Road and bridge projects and solutions to deal with the large dog population at the county’s dog shelter were the main topics of discussion at the Richland County commissioners’ meeting on Thursday.

Commissioners authorized County Engineer Adam Gove to enter into contracts with the Ohio Department of Transportation for funding for bridge replacement projects on Champion and Coursen Roads and a roadway widening project on Lexington-Springmill Road.

They also authorized expenditures of up to $49,999 in county capital reinvestment funds for new large dog cages and agreed to lower some fees to encourage adoption of the large number of dogs held at the shelter.

The council has accepted a recommendation from Dog Warden Missy Houghton to cut pound fees in half and reduce adoption fees for the month of August.

“We asked what was the biggest barrier to adoption and why there are so many of us and the biggest thing we heard was ‘It’s too expensive to pick up my dog ​​right now,'” Houghton said. .

“We have trouble with dogs”

The impound fee which is $30 for the first day and $10 for each subsequent day will be reduced to $15 on the first day and $5 per day thereafter. Adoption fees will drop from $199 per dog to $150 – $125 for seniors and veterans. Both changes will take effect from August 1 to 31.

“Right now people are struggling with adoption fees and we’re struggling with dogs. It’s a good way to get in the middle,” Houghton says. “Our biggest hope is that if we reduce pound fees, people will pick up their dogs.”

Adoption fees include a spay or neuter, first round of vaccinations, deworming, microchipping, and one-year license fee.

Houghton said the shelter has 78 dogs despite a summer adoption event last weekend and has averaged between 68 and 80 dogs over the past four or five months.

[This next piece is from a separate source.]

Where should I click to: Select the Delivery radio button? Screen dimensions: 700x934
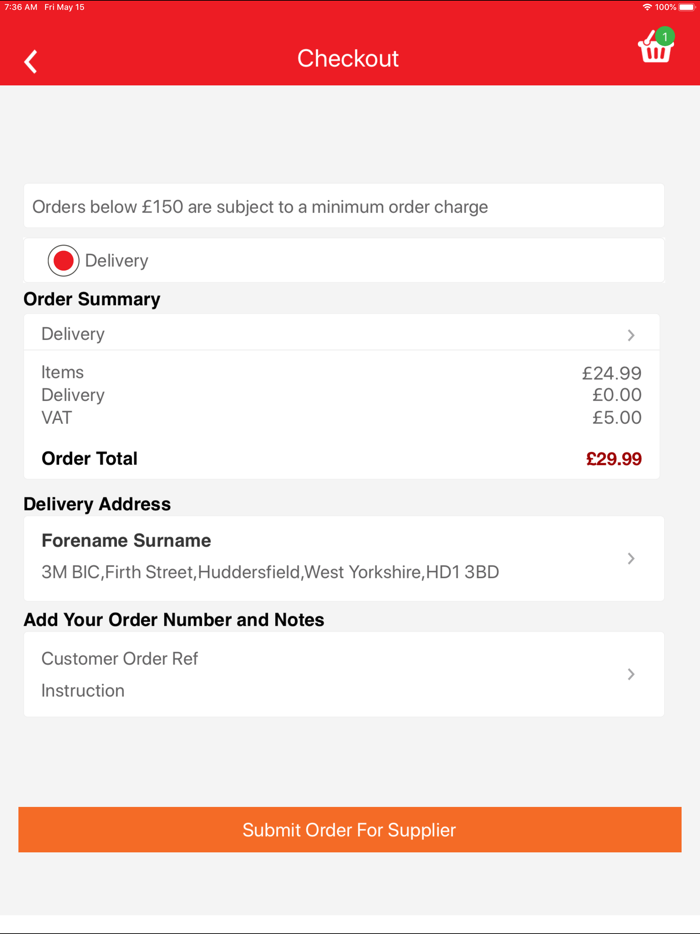point(63,261)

She told the council that 40 to 50 dogs is a “comfortable” number for staff to properly clean and conduct behavioral tests.

Houghton said that while the “fat” of the dogs at the shelter are the “pit bull type,” officials don’t adopt dogs that are individually designated as vicious with a history of unprovoked fighting.

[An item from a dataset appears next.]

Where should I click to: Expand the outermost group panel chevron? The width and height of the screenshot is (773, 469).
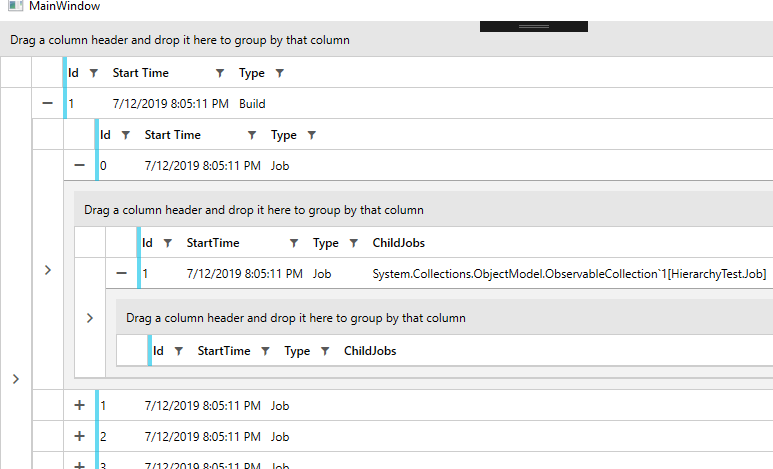coord(15,379)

“They’re great dogs, but you have to know the type of dog you want and the activity level,” she said. “I tell people not to look at race. There are specific things with breeds but overall look at the characteristics of this dog, the behavior of this dog, as opposed to the breed of this dog.

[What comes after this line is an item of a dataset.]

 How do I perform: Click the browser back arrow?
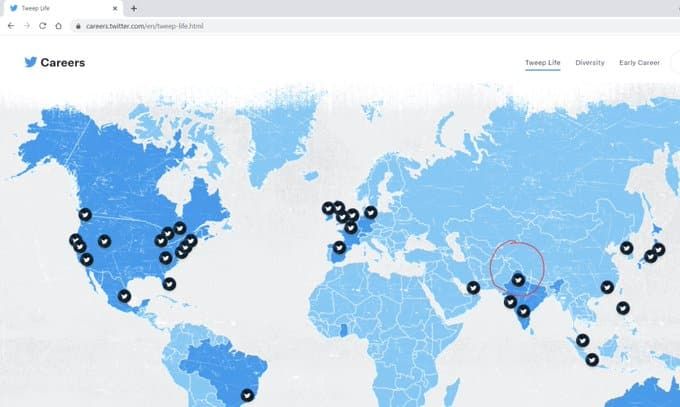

Houghton will also host after-hours events every Tuesday in August. The event will take place from 4:30 p.m. to 7:30 p.m. on the first Tuesday and until 6:30 p.m. on the other Tuesdays in August.

Ongoing efforts to reduce the dog population, Houghton said, include joining the Best Friends Network to help send dogs and considering joining Pets for Patriots to help with adoption costs for veterans. She will also apply for a spaying and spaying grant from Ohio license plate sales revenue.

Commissioners also approved a contract with Shor-Line Kennels of Kansas City to replace the kennels on the north side of the building with 10 larger units. The estimated cost of $48,074 will be approximately $6,000 more than the initial estimate discussed at the end of June, as the project now includes a company recommendation to replace the existing galvanized drain pipes with steel pipes. stainless.

The delivery time for the new cages should be four to six weeks.

$1.5 million approved to replace two bridges

In relation to the engineer’s demands, the commissioners have given their approval to move forward on a project estimated at $660,000 to replace a bridge over Champion Road north of London West Road in the township of Plymouth and a bridge over Coursen Road over Steel Run in Perry Township at an estimated cost of $870,000.

The largest project in scope and cost will be to add six feet of paved berm and two feet of unpaved berm to both sides of Lexington-Springmill between Home Road and Marion Avenue at an estimated cost of $1.6 million. dollars. The project corresponds to that carried out a few years earlier in the south of this area.

Federal and/or state funds will cover approximately 90% of the three projects.

Gove said the Champion Road project is expected to be completed in early 2024 under a fast-turnaround design-build pathway, while the Coursen Road bridge will be completed in late 2024 or early 2025 The Lexington-Springmill Road improvement, which includes certain track purchase rights, is expected to be completed in calendar year 2025.

Commissioners Chairman Tony Vero has suggested that some of the $240,000 local matching for the projects could be covered by using some of the $900,000 in American Rescue Plan Act funds that have been set aside from aside to replace income from the engineer’s office. Gove said he and county business manager Andrew Keller are looking for ways to use the money.